È la ricerca di verità che non cerca da solo e infatti molte sue opere sono concepite con uno scopo altamente didattico che spesso si rivolge a bambini e studenti. Ne è un esempio l’opera Mechanical Materpieces, creata per il Museo dei Bambini di Pittsburg, dove una collezione e selezione di immagini di dipinti che vanno dal Rinascimento a oggi vengono animate girando delle manovelle, tirando delle corde, accendendo degli interruttori.

Oppure in Hamster Powered Hamster Drawing Machine, in cui un dispositivo meccanico per disegnare è azionato da un criceto e proprio per questo disegna un criceto. Insomma, si tratta di una macchina per autoritratti di criceti – sostiene l’artista – mostrando un’attenzione non solo a uomini e donne, ma anche alla natura.

Così come in Fish Hammer, in cui un pesce rosso aziona con i suoi movimenti un martello esterno all’acquario che distrugge mobili, sedie, divani, tavoli, letti, in miniatura. È anch’essa un’azione ironica, ma come racconta l’artista, “metafora di una sorta di piccola vendetta contro l’uomo che distrugge l’habitat animale.” E continua: “Faccio di questi problemi seri opere ironiche, sia per non essere troppo didattico e sia perché attraverso l’ironia si fissano molto più profondamente nella nostra psiche e nella nostra memoria.”

Difatti la sua opera si nutre in generale di imprevedibilità, casualità assurda, ma non per questo risulta essere meno intensa avendo come riferimento, è ancora l’artista a parlare: “i cartoni animati di Terry Gillian, o le trappole che Willy il Coyote costruisce per Road Runner, o i film dei Monty Python in cui la realtà viene distorta, resa surreale per poter, come facevano i surrealisti, meglio entrare nell’inconscio dell’umanità”.

L’intreccio tra fisico e virtuale
Ciò è ben evidente anche nell’opera Robotic Voice Activated Word Kicking Machine fruibile presso il Museo Nazionale della Scienza e della Tecnica Leonardo da Vinci di Milano in partnership con IBSA Foundation. Un’opera-dispositivo fisica e virtuale, in cui le parole da noi pronunciate in un imbuto vengono risucchiate e restituite visivamente su uno schermo, per essere poi prese a calci da un piede meccanico che manda il senso delle frasi all’aria come le parole in libertà dei futuristi.

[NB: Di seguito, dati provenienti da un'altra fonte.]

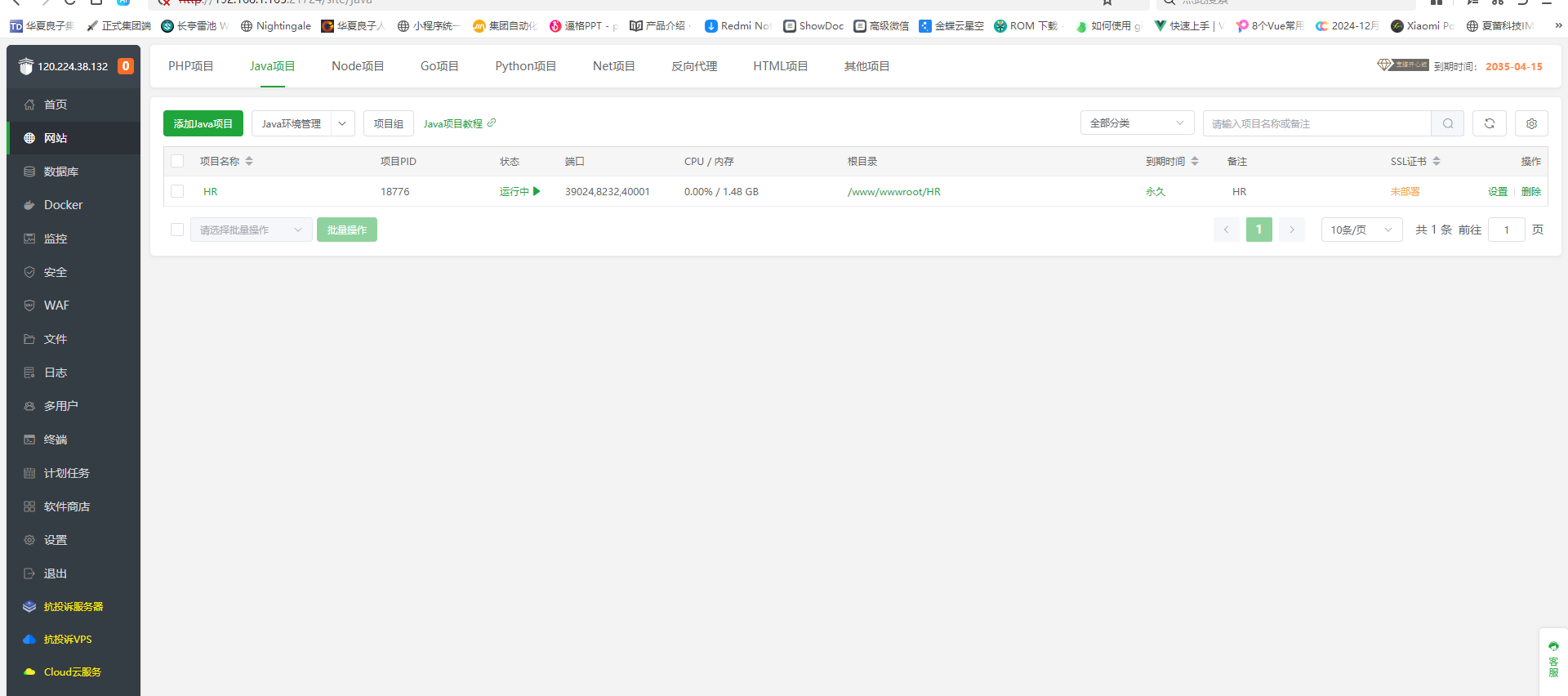Screen dimensions: 1568x696
Task: Change the 10 per page dropdown
Action: (x=1361, y=230)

Questo rende evidente che l’umanizzazione di tali processi e sistemi digitali è un’area matura per l’esplorazione artistica, e per ciò che Neil Mendoza con la sua opera vuole farci riflettere sull’uso del linguaggio vocale di cui oggi facciamo uso abbondate tramite i dispositivi elettronici – come Alexa, Google Home, Siri – in cui le cui parole, dice ancora l’artista: “Scompaiono in una sorta di buco nero, dove il mio metterle in relazione con una parte fisica, materiale è il volergli dare una vita oltre lo schermo.

E così che con la sua opera finisce per sostenere che “gli artisti devono avere un ruolo sul dove e come andrà a finire la tecnologia digitale” e con la loro opera luminosa aiutarci a tirarci fuori, come sempre, dal lato oscuro della tecnologia.